** Text shown **
-*-*-
Wednesday, December 1, 2021

Myths, Pagan


Note: Last Updated 7/29/2024.


Michael J. Christensen:

Myths are only shadows of the light of God. We walk in the light by faith, not by sight or exhaustive understanding.

(Michael J. Christensen, C. S. Lewis on Scripture: His Thoughts on the Nature of Biblical Inspiration, the Role of Revelation, and the Question of Inerrancy, [Waco: Word Books, 1979], p. 63.)


Michael J. Christensen:

     Myth, it must be remembered, does not mean lie, error, illusion or misunderstood history. The term has little to do with fact or history but transcends both. Properly understood, myth is a medium of divine revelation bringing a level of understanding superseding that which can be known through facts and history.

(Michael J. Christensen, C. S. Lewis on Scripture: His Thoughts on the Nature of Biblical Inspiration, the Role of Revelation, and the Question of Inerrancy, [Waco: Word Books, 1979], pp. 76-77.)


Michael J. Christensen:

    Good Dreams: Pagan Premonitions of Christ

     Pagan myths or “good dreams,” as Lewis refers to them in Mere Christianity, comprise yet another medium of divine revelation. Scattered throughout human history are archetypal patterns, stories, rituals, and religious motifs “about a god who dies and comes to life again and, by his death, has somehow given new life to men.”

     In Reflections on the Psalms, Lewis cites a passage from the Roman poet Virgil (70-19 B.C.), who wrote in one of his Eclogues: “The great procession of the ages begins anew. Now the Virgin returns, the reign of Saturn returns, and the new child is sent down from heaven.” The “reign of Saturn,” Lewis reminds us, is the great Roman age that roughly corresponds to the Garden of Eden before the Fall in Hebrew mythology. Virgil’s poem describes the new paradisal age which would emerge with this nativity. Apparently, Lewis surmises, some dim prophetic knowledge of Christ’s birth impressed the mind of the famous pagan poet.

     Plato was another, perhaps the greatest of all myth-makers. In his Republic, we are asked to imagine a perfectly righteous man, who “will be scourged, tortured, and imprisoned, his eyes will be put out, and after enduring every humiliation he will be crucified. . . .” Although Plato was clearly inspired by the death of Socrates, he is really depicting, according to Lewis, “the fate of goodness in a wicked and misunderstanding world.” The obvious similarity between Plato’s vision and the Passion of Christ was not one of coincidence but insight. “It is the very same thing of which that Passion is the supreme illustration.”

     “And what are we to say of those gods in various Pagan mythologies who are killed and rise again and who thereby renew or transform the life of their worshippers or of nature?” Lewis asks in Reflections on the Psalms, referring to the corn-kings in the nature religions who personify the annual death and resurrection of corn. He asks again, “Can one believe there was just nothing in that persistent motif of blood, death, and resurrection, which runs like a black and scarlet cord through all the greater myths—through Balder and Dionysus and Adonis and the Grail too?”
-*-*-
** Source data **

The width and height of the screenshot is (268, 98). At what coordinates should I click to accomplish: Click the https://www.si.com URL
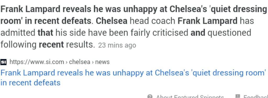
-*-*-
** List of tasks **
A. According to the text on pagan myths, what does the "reign of Saturn" roughly correspond to?
B. Say whether each statement agrees with the text on pagan myths, answering yes or no and quoting the deciding words: (i) Lewis calls pagan myths "good dreams" in Mere Christianity. (ii) The similarity between Plato's vision and the Passion of Christ is described as a coincidence. (iii) Myth is said to mean misunderstood history.
C. Retype the text on pagan myths from "Myths, Pagan" up to and including "1979], p. 63.)".

** Exercise responses **
A. The Garden of Eden before the Fall in Hebrew mythology.

B.
(i) Yes: "Pagan myths or “good dreams,” as Lewis refers to them in Mere Christianity"
(ii) No: "was not one of coincidence but insight"
(iii) No: "does not mean lie, error, illusion or misunderstood history"

C.
Myths, Pagan


Note: Last Updated 7/29/2024.


Michael J. Christensen:

Myths are only shadows of the light of God. We walk in the light by faith, not by sight or exhaustive understanding.

(Michael J. Christensen, C. S. Lewis on Scripture: His Thoughts on the Nature of Biblical Inspiration, the Role of Revelation, and the Question of Inerrancy, [Waco: Word Books, 1979], p. 63.)